After the success of Peter Maxwell Davies's ten 'Naxos' Quartets commissioned by the label (see
review of boxed set for details), here come the Symphonies, with the first five re-released by Naxos in 2012 so far.
Like the first two and the following two, this recording of Symphony no.3 originally appeared on the now subsumed Collins Classics label in the mid-Nineties (14162). Back then, it was the only work on the disc, the ink still wet on the score of
Cross Lane Fair, which came out a year later on the same label (14602), coupled with the much shorter Fifth Symphony.
The Third is a sprawling, elemental work, as wind-swept and rain-lashed as Maxwell Davies's home on Orkney, although the tumultuous seascape is perhaps more abstractly represented than in the Second Symphony. Those who know the composer only through the simple, pretty piano piece
Farewell to Stromness, or even his most popular orchestral piece,
An Orkney Wedding With Sunrise, are in for a surprise!
The Malcolm Arnoldish pizzazz, wit and sound effects of
An Orkney Wedding are more in evidence in the nine-section
Cross Lane Fair, in which Maxwell Davies reanimates childhood fairground visits around his native Salford. Quite what Northumbrian smallpipes and Irish bodhrán players were doing in Salford is never explained, nor how he manages to recall so vividly the sounds and atmosphere of evenings from nearly sixty years previously, when by his own admission a lad of only four or five!
Northumbrian smallpipes are like the archetypal Highland bagpipes but smaller, and kept inflated by an underarm bellows rather than a player's necessarily strong lungs. Their harmonica-like tone, as this recording demonstrates, is considerably softer than the bagpipes, and pitting them against an orchestra is an unlikely idea. Maxwell Davies certainly knows how to orchestrate effectively, and the smallpipes and bodhrán do their stuff when the
tutti are subdued or even silent, as in the bodhrán solo in the section entitled 'The Juggler' - which, bizarrely, is met by score-directed human cheers and applause.

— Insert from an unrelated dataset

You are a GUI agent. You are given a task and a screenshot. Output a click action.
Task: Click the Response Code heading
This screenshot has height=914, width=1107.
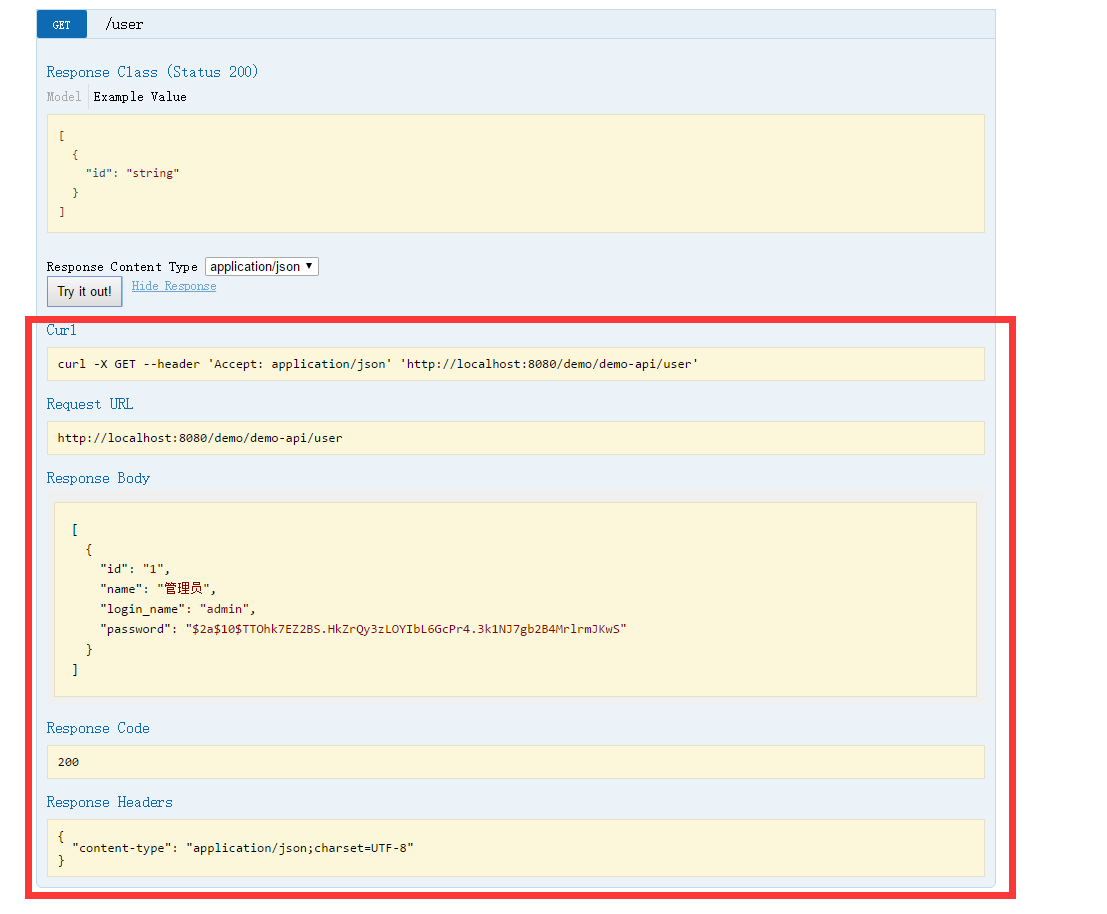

Sound quality in both recordings is very good, especially when their age is taken into consideration.
The booklet notes are detailed with regard to the works themselves, but there is no information at all about the two soloists, nor about the bodhrán or Northumbrian smallpipes - in the latter's case, there are variations of and idiosyncrasies associated with the basic instrument, and a note of enlargement would not have gone amiss.
The timing is generous, however, and the performances first-rate. In all, this is an almost essential purchase for everyone interested in contemporary British music.